→ What is expected
Render the lines below as a numbered list, omitting blank lines and pictures.

[A data block]
########################################

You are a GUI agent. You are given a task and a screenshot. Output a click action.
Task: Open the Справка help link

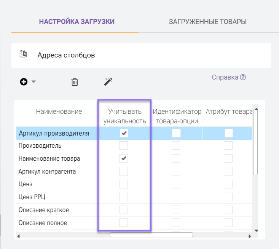[x=225, y=77]
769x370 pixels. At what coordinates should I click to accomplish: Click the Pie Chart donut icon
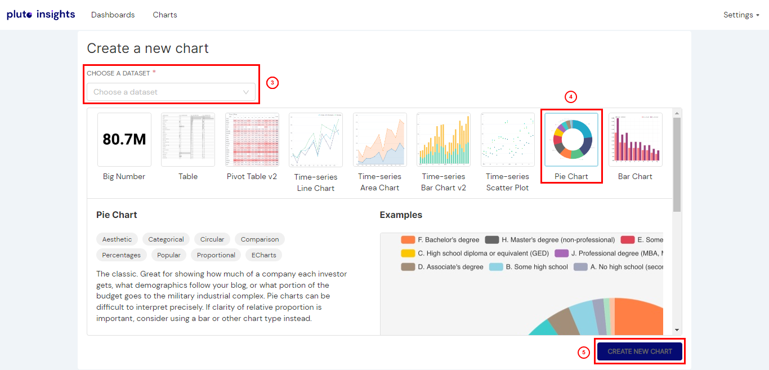[571, 140]
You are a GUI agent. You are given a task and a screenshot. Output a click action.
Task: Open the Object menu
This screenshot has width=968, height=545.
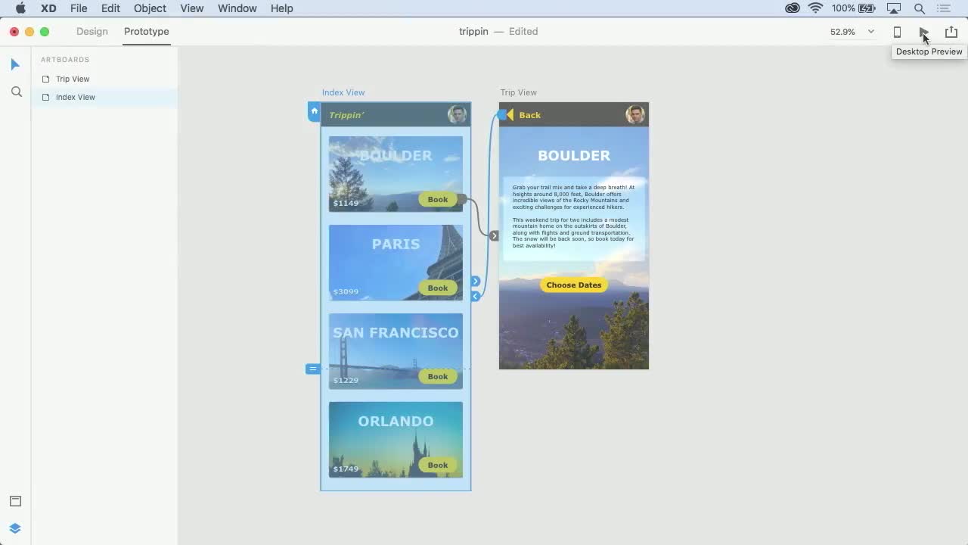[149, 8]
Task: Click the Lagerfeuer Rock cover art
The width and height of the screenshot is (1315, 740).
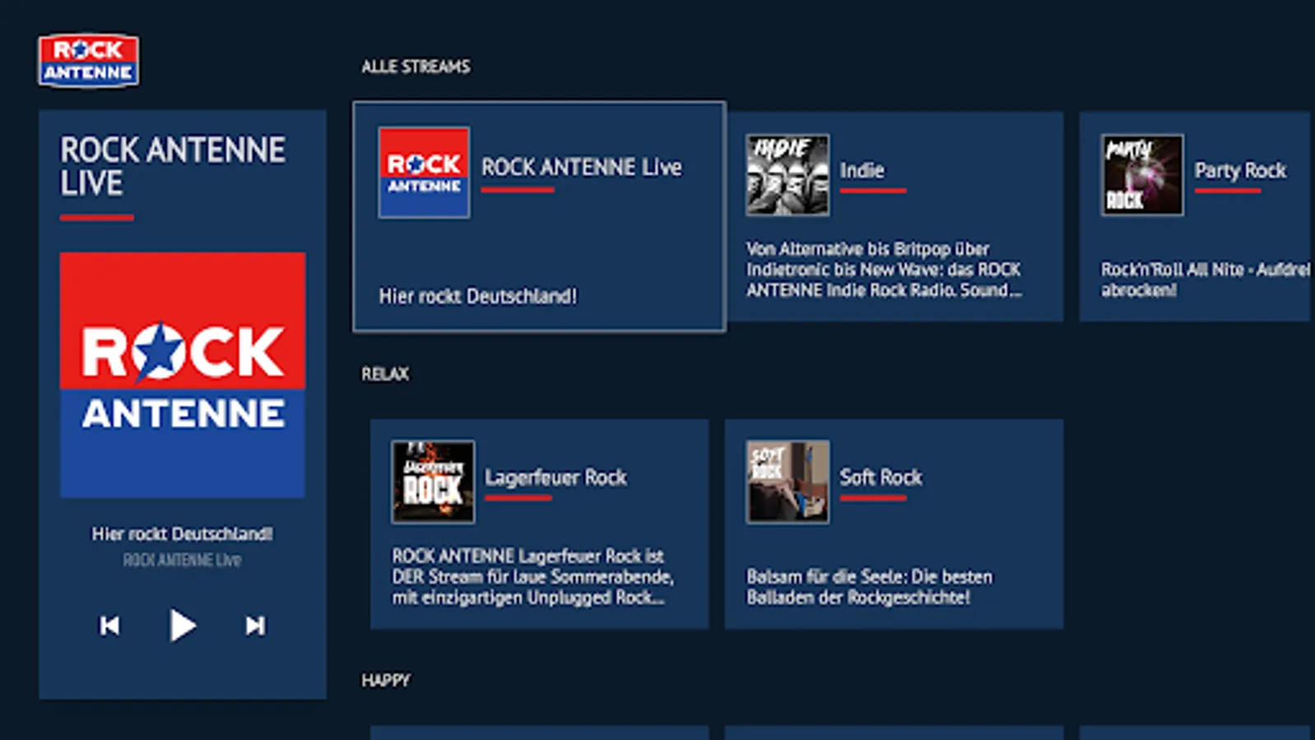Action: point(433,481)
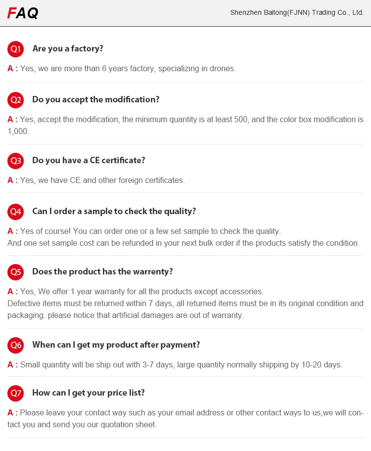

########################################

→ Exercise result
1. You are a GUI agent. You are given a task and a screenshot. Output a click action.
2. Task: Open the Справка help link
3. [x=225, y=77]
4. 769x370 pixels. At what coordinates should I click to accomplish: Click the Pie Chart donut icon
5. [571, 140]
6. You are a GUI agent. You are given a task and a screenshot. Output a click action.
7. Task: Open the Object menu
8. This screenshot has width=968, height=545.
9. [149, 8]
10. Task: Click the Lagerfeuer Rock cover art
11. The width and height of the screenshot is (1315, 740).
12. Action: point(433,481)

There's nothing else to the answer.